YOUR GOAL. Return the records that follow, unchanged and complete.

RECORD EXTRACTS.

▼

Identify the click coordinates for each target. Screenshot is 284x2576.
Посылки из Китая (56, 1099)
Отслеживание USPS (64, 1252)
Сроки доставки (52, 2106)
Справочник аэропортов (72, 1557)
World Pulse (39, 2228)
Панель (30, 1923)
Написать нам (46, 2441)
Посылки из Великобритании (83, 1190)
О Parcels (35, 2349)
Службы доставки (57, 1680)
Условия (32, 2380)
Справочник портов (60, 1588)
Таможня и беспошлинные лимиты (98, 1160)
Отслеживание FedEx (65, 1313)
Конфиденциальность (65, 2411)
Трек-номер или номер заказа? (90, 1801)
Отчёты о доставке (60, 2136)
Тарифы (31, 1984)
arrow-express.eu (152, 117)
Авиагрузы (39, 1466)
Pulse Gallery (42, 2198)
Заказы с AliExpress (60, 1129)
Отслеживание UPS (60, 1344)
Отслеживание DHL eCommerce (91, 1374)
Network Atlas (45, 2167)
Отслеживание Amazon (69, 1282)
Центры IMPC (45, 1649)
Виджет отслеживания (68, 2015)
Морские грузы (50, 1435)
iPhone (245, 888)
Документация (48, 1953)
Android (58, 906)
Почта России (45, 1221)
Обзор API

▲

ANSWER TO THIS EXERCISE.
Identify the click coordinates for each target. Screenshot is 284x2576.
Посылки из Китая (56, 1099)
Отслеживание USPS (64, 1252)
Сроки доставки (52, 2106)
Справочник аэропортов (72, 1557)
World Pulse (39, 2228)
Панель (30, 1923)
Написать нам (46, 2441)
Посылки из Великобритании (83, 1190)
О Parcels (35, 2349)
Службы доставки (57, 1680)
Условия (32, 2380)
Справочник портов (60, 1588)
Таможня и беспошлинные лимиты (98, 1160)
Отслеживание FedEx (65, 1313)
Конфиденциальность (65, 2411)
Трек-номер или номер заказа? (90, 1801)
Отчёты о доставке (60, 2136)
Тарифы (31, 1984)
arrow-express.eu (152, 117)
Авиагрузы (39, 1466)
Pulse Gallery (42, 2198)
Заказы с AliExpress (60, 1129)
Отслеживание UPS (60, 1344)
Отслеживание DHL eCommerce (91, 1374)
Network Atlas (45, 2167)
Отслеживание Amazon (69, 1282)
Центры IMPC (45, 1649)
Виджет отслеживания (68, 2015)
Морские грузы (50, 1435)
iPhone (245, 888)
Документация (48, 1953)
Android (58, 906)
Почта России (45, 1221)
Обзор API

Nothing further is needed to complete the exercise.